§ YOUR OBJECTIVE:
From the line that includes "Task: Click the ID column header icon" to the last line of the records that follow, copy every line exactly and nothing more, omitting pictures.

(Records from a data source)
==========

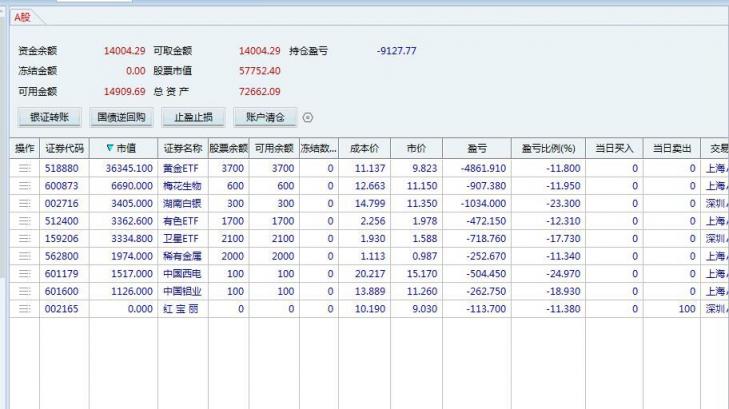Image resolution: width=729 pixels, height=409 pixels.
Task: Open operation menu for 湖南白银 row
Action: click(x=24, y=203)
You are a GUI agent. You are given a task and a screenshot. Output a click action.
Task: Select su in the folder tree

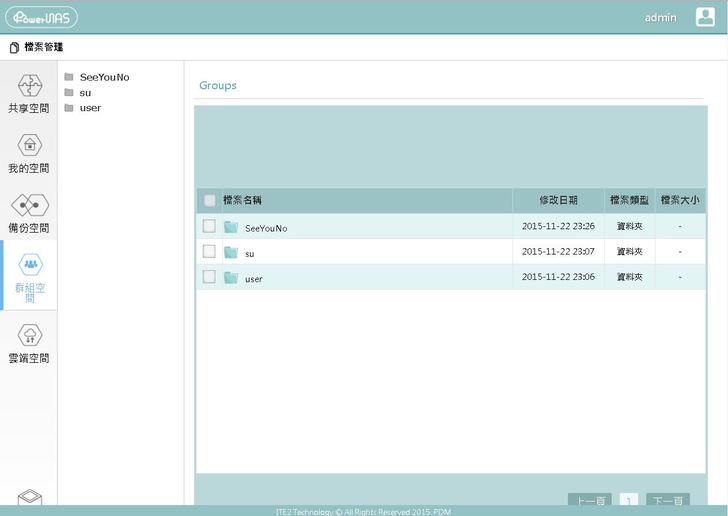(x=85, y=93)
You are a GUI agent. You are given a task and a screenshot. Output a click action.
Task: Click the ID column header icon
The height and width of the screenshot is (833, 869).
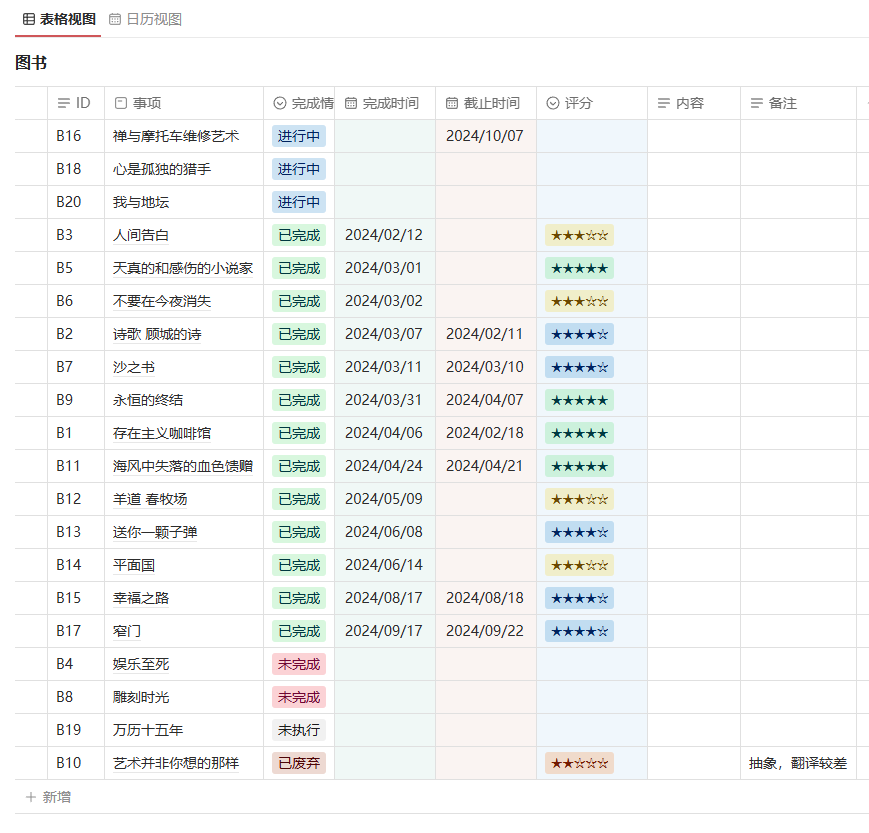click(x=64, y=103)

==========

§ THE COMPLETED TASK:
Task: Click the ID column header icon
The height and width of the screenshot is (833, 869).
click(x=64, y=103)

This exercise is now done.